┌────────

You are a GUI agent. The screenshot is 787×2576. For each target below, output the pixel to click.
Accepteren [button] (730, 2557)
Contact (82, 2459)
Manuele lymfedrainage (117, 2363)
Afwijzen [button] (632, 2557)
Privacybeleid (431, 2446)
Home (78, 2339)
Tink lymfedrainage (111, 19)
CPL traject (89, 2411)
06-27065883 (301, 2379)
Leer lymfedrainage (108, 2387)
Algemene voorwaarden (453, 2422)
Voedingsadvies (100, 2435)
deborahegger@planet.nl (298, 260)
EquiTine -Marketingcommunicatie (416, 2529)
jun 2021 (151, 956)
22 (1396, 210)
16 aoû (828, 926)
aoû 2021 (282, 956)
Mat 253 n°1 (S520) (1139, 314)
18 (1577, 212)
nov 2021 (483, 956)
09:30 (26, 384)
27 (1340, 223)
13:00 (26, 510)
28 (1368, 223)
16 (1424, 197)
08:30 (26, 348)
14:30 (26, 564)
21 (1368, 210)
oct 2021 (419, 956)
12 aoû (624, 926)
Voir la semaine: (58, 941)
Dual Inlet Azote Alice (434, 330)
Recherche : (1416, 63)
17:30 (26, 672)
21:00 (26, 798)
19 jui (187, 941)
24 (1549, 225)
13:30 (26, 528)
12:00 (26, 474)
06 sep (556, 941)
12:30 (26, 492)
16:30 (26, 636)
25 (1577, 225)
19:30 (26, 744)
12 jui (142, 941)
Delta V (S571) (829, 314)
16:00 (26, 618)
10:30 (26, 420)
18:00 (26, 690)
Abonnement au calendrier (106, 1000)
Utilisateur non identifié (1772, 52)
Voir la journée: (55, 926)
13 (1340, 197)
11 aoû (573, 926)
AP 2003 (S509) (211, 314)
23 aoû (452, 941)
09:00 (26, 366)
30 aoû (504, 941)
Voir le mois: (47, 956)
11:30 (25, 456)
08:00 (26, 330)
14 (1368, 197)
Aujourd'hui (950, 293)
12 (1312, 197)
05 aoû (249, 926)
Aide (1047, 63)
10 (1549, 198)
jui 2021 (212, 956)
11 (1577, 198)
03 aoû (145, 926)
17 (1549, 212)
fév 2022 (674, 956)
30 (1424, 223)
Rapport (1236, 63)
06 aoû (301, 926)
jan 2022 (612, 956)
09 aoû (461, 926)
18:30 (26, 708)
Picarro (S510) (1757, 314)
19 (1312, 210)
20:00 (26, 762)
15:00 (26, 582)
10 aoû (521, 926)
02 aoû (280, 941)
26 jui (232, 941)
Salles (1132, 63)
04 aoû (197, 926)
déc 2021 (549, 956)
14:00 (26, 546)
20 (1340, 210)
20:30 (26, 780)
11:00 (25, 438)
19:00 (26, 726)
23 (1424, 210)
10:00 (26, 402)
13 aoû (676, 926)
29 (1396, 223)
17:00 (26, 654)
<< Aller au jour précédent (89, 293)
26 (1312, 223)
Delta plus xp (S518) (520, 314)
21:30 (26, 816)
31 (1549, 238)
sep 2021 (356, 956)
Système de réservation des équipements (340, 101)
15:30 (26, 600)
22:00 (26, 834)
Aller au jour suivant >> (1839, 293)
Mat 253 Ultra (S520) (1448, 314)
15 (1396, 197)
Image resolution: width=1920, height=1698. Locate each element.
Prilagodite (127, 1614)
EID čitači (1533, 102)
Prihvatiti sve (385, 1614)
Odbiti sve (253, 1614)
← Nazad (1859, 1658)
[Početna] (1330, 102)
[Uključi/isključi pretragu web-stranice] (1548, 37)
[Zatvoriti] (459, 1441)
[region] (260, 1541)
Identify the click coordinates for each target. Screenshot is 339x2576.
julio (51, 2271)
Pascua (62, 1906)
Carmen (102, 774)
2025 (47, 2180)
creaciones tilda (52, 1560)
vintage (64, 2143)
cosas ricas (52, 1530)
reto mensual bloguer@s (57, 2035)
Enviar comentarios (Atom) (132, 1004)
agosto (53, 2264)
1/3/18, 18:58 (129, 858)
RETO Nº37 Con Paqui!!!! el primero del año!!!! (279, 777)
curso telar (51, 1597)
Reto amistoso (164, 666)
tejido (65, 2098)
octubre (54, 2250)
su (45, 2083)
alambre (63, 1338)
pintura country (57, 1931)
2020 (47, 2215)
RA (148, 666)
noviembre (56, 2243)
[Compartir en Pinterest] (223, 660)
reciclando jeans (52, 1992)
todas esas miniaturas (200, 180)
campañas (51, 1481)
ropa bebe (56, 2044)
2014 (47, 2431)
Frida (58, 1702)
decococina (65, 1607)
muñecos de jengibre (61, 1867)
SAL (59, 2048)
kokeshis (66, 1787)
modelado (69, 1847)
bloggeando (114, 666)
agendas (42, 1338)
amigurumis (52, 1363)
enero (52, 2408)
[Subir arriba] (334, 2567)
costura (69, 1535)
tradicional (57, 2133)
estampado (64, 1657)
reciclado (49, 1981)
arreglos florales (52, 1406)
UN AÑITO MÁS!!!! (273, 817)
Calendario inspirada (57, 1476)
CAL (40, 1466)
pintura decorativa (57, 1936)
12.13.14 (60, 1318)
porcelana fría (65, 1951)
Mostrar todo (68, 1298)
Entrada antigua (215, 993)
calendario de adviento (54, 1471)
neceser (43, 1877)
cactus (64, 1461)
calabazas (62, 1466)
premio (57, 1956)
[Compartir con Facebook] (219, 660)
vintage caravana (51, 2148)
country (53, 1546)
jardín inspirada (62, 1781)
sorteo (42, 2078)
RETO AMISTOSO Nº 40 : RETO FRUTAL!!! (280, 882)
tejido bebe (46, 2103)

└────────

EXERCISE DIRECTIONS → Beginning at the line containing "Pascua (62, 1906)", output exactly each line up to and including the last line of the material above.

WRITTEN REPLY →
Pascua (62, 1906)
Carmen (102, 774)
2025 (47, 2180)
creaciones tilda (52, 1560)
vintage (64, 2143)
cosas ricas (52, 1530)
reto mensual bloguer@s (57, 2035)
Enviar comentarios (Atom) (132, 1004)
agosto (53, 2264)
1/3/18, 18:58 (129, 858)
RETO Nº37 Con Paqui!!!! el primero del año!!!! (279, 777)
curso telar (51, 1597)
Reto amistoso (164, 666)
tejido (65, 2098)
octubre (54, 2250)
su (45, 2083)
alambre (63, 1338)
pintura country (57, 1931)
2020 (47, 2215)
RA (148, 666)
noviembre (56, 2243)
[Compartir en Pinterest] (223, 660)
reciclando jeans (52, 1992)
todas esas miniaturas (200, 180)
campañas (51, 1481)
ropa bebe (56, 2044)
2014 (47, 2431)
Frida (58, 1702)
decococina (65, 1607)
muñecos de jengibre (61, 1867)
SAL (59, 2048)
kokeshis (66, 1787)
modelado (69, 1847)
bloggeando (114, 666)
agendas (42, 1338)
amigurumis (52, 1363)
enero (52, 2408)
[Subir arriba] (334, 2567)
costura (69, 1535)
tradicional (57, 2133)
estampado (64, 1657)
reciclado (49, 1981)
arreglos florales (52, 1406)
UN AÑITO MÁS!!!! (273, 817)
Calendario inspirada (57, 1476)
CAL (40, 1466)
pintura decorativa (57, 1936)
12.13.14 (60, 1318)
porcelana fría (65, 1951)
Mostrar todo (68, 1298)
Entrada antigua (215, 993)
calendario de adviento (54, 1471)
neceser (43, 1877)
cactus (64, 1461)
calabazas (62, 1466)
premio (57, 1956)
[Compartir con Facebook] (219, 660)
vintage caravana (51, 2148)
country (53, 1546)
jardín inspirada (62, 1781)
sorteo (42, 2078)
RETO AMISTOSO Nº 40 : RETO FRUTAL!!! (280, 882)
tejido bebe (46, 2103)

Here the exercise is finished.